Eyeonics Inc. is hoping its high-end replacement lens for cataract patients stirs up a premium on Wall Street.
The Aliso Viejo-based company, a member of Orange County’s group of eye device makers, filed plans to go public in July. The company hasn’t set a date yet.
Eyeonics is looking to raise up to $86.5 million in its offering.
The company’s product, Crystalens, gives cataract patients what the company calls “natural vision” after surgery. It uses the eye’s muscle to move the lens back and forth. It also allows wearers to be less dependent on glasses or contacts, according to Eyeonics.
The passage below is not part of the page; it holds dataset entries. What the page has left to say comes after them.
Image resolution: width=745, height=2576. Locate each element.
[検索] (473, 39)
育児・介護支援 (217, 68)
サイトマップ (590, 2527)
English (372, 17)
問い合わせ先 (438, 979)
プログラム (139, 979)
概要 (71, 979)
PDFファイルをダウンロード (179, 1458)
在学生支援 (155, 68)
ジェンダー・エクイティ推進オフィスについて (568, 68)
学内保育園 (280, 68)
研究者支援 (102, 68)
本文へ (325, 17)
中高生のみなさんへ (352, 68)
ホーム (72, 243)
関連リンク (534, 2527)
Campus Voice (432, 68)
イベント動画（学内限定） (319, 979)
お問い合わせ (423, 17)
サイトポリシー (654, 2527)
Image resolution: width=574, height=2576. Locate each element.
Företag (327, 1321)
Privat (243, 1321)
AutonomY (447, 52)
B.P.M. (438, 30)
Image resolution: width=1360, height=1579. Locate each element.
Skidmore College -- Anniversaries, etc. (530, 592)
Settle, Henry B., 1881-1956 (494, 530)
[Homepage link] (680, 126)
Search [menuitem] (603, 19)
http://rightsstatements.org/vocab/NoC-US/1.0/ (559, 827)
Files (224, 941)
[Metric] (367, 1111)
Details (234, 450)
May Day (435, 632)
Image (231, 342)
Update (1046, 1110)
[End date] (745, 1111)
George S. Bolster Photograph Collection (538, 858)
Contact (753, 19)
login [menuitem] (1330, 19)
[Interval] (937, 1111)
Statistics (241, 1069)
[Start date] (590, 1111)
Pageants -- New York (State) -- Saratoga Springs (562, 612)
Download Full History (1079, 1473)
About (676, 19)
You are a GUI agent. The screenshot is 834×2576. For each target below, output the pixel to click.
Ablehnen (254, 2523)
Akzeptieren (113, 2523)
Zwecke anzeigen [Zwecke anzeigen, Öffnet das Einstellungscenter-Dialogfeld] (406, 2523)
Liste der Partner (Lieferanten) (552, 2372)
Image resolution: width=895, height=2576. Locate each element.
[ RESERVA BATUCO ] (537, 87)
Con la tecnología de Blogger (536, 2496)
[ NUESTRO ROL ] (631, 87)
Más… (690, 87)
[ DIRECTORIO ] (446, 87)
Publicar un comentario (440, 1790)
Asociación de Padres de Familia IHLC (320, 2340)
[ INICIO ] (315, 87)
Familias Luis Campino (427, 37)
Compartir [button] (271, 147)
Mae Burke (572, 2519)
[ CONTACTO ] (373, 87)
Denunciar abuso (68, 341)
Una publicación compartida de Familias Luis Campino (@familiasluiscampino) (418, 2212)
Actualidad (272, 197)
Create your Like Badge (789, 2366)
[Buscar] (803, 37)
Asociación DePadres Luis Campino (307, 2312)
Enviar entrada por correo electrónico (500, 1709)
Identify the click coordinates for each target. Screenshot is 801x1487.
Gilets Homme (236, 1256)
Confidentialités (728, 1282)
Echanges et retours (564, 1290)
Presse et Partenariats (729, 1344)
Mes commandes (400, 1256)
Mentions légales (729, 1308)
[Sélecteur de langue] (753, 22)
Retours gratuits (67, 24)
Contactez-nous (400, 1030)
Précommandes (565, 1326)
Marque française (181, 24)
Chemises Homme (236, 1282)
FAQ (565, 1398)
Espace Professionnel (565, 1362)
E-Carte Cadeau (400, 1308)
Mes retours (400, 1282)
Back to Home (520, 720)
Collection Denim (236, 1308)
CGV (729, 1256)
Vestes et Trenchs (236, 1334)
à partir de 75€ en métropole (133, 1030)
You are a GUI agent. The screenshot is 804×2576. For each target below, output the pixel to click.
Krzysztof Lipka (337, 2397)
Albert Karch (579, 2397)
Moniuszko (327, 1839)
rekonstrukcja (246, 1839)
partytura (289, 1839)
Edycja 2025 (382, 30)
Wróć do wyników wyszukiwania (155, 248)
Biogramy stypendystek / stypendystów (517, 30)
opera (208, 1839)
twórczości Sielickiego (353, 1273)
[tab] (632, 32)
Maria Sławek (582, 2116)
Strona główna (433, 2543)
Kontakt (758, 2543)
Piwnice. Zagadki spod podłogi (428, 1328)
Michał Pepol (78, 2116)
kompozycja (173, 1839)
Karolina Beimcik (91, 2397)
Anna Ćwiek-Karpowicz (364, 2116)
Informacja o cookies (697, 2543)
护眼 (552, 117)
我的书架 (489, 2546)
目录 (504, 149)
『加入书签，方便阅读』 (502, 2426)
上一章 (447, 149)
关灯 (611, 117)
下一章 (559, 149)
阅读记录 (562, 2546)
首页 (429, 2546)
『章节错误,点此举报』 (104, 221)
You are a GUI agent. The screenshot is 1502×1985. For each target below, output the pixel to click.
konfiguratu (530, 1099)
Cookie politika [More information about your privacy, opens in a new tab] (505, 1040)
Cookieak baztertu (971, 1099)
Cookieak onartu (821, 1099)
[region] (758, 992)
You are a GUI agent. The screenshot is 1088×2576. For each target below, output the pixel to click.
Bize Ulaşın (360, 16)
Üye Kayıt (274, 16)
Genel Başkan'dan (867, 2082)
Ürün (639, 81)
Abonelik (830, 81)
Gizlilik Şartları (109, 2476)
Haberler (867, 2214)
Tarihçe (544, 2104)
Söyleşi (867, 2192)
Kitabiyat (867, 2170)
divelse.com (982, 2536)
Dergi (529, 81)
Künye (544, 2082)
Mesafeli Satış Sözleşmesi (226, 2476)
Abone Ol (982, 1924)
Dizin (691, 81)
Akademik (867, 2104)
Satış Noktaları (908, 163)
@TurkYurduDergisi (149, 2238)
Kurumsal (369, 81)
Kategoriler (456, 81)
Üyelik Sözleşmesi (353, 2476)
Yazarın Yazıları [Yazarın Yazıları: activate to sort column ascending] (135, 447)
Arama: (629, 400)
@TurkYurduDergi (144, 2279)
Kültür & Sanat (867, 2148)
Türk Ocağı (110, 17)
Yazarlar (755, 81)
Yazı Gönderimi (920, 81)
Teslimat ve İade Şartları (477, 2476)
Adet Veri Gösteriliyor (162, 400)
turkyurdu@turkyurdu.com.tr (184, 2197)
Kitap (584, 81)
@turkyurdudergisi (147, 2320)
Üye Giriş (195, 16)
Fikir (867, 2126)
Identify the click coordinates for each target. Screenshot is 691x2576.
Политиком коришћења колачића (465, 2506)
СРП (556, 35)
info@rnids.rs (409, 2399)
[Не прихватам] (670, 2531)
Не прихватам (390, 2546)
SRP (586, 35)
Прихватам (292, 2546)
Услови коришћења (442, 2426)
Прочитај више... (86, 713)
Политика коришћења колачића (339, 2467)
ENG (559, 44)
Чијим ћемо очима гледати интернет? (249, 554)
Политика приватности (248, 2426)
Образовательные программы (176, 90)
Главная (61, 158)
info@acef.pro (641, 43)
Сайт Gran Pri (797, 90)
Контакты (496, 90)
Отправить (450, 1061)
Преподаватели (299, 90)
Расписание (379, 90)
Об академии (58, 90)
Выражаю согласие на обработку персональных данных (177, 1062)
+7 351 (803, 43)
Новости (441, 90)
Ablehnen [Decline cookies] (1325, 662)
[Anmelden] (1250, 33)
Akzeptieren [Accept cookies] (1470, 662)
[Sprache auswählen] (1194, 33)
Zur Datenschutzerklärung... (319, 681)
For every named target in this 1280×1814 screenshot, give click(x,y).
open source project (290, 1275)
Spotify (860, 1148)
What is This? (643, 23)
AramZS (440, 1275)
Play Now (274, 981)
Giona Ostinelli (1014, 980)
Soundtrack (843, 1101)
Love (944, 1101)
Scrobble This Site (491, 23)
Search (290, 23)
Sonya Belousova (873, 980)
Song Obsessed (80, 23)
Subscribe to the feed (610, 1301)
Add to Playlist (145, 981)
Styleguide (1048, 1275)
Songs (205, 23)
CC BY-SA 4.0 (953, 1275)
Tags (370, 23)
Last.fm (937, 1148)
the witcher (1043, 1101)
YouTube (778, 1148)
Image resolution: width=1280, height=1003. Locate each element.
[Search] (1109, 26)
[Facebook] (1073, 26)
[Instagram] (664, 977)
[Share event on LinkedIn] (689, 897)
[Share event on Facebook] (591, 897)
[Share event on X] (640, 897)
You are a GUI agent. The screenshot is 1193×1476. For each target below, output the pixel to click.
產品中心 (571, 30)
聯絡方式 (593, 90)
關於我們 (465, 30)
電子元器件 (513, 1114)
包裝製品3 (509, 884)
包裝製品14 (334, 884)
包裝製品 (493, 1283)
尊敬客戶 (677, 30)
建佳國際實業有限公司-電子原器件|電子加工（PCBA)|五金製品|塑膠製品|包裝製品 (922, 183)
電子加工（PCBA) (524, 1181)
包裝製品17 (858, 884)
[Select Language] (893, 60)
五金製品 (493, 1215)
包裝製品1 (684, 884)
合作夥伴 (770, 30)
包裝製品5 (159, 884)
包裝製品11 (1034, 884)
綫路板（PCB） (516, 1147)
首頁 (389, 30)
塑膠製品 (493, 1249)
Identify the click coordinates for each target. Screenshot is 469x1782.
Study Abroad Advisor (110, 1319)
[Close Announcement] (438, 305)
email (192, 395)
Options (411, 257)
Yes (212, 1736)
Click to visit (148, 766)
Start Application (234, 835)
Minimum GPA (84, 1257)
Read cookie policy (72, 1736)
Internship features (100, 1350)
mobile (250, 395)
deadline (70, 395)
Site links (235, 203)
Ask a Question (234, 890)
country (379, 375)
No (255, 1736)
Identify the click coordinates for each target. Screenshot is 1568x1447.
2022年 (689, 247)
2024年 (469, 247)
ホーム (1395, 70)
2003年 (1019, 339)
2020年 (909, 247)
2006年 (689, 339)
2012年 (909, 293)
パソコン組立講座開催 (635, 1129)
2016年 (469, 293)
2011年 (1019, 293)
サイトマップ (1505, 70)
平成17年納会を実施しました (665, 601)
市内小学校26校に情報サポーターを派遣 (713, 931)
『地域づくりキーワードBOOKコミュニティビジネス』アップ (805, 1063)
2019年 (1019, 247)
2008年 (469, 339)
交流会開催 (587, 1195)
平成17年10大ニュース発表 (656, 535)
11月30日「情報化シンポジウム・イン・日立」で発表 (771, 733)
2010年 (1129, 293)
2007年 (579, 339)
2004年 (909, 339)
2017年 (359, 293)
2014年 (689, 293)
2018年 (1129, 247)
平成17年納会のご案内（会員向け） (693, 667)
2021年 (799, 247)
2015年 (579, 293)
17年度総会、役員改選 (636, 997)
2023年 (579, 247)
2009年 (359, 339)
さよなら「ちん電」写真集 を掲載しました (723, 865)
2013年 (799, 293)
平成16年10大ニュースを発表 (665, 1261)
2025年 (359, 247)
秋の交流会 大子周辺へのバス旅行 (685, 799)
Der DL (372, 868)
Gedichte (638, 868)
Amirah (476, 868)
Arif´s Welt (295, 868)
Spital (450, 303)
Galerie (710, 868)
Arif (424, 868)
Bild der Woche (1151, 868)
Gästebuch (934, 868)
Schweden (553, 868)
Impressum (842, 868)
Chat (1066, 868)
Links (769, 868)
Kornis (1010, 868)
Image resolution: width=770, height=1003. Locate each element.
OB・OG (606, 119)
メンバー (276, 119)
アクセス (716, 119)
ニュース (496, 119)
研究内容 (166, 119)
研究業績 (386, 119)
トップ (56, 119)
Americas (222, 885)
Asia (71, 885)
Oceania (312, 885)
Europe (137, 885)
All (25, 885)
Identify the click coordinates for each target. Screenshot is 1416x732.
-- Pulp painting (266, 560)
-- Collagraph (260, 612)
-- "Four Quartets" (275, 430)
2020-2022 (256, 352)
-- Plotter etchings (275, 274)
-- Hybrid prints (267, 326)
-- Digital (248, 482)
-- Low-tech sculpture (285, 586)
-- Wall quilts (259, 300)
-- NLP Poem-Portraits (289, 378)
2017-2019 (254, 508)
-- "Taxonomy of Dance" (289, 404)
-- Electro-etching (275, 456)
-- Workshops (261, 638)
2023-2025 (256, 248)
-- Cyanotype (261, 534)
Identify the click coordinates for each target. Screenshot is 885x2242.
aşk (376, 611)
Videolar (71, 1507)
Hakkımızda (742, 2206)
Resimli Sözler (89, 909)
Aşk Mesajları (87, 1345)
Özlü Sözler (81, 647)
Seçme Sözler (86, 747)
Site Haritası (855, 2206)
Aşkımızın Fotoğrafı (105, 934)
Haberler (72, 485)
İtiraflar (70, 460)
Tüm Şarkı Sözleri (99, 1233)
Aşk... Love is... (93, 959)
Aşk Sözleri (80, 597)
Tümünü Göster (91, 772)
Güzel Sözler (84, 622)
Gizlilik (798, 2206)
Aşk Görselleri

Eyeonics has sold Crystalens since 2004. More than 75,000 of the lenses have been sold through June 30, according to a company filing with the Securities and Exchange Commission.
There’s room for growth, according to Eye-onics. In its filing, the company said the “premium intraocular lens market” saw sales of $169 million last year, nearly double that of 2005.
“We believe that the (intraocular lens) market will grow as the population in the U.S. and other developed nations ages,” Eyeonics said in its filing.
Crystalens is called a “premium” lens because it replaces a natural lens impacted by cataracts and corrects a related refractive vision error.
In its filing, Eyeonics said premium intraocular lenses should capture a greater share of the market as awareness of them grows.
The lenses also could benefit from wealthy patients who pay for the procedure out of their own pockets, according to the company.
More Sales
Eyeonics is at the stage where it’s looking to expand sales of its lenses, according to Dennis McCarthy, a managing director for B. Riley & Co., a Los Angeles-based investment bank with an office in Newport Beach.
“You could roll out on your own, or you could theoretically sell to a bigger company with a marketing infrastructure already in place,” McCarthy said. “The filing signals that they are planning to head out on their own. If you wanted to take on the cost of your own rollout, you might as well do it as a public company because the cost of capital is lower than as a private company.”
There’s still a possibility that the company “could be acquired by one of the big guys,” McCarthy said.
Big Competitions
Eyeonics’ filing noted that it competes with big names that offer standard intraocular lenses, such as Santa Ana-based Advanced Medical Optics Inc. and Nestl & #233; SA’s Alcon Inc., which has a large operation in Irvine.
The filing also mentioned another Irvine startup, Visiogen Inc., which is working on a lens that could compete with Crystalens.
Eyeonics plans to use proceeds from its offering to create a sales force as well as for boosting research and development.
J. Andy Corley, Eyeonics’ chief executive and cofounder who holds about 11% of the company, declined to comment before the offering.
The company sells Crystalens to ophthalmologists, hospitals and ambulatory surgery centers.
Eyeonics posted a net loss of $3.6 million for the six months through June 30, down from a $4.4 million loss a year earlier. Sales were up 62% to $13.6 million.
In its filing, Eyeonics warned investors that one of its risks is dependence on a single product, Crystalens.
“We expect that sales of our (Crystalens) product will account for substantially all of our revenue for at least the next several years and we are highly dependent on the success of this product,” the device maker said.
Eyeonics was established nine years ago and has some 105 workers.
The company would be the third local medical device maker to go public this year.
Irvine’s Masimo Inc., a maker of devices to measure patients’ oxygen levels, went public in early August, raising $202 million. As of last week, Masimo’s shares are trading some 78% higher than their opening price, giving it a market value of $1.7 billion.
SenoRx Inc., which is also based in Aliso Viejo, went public at the end of March, raising $45 million. Shares of the breast biopsy device maker are now trading about 10% above their opening price with a market value of $151 million.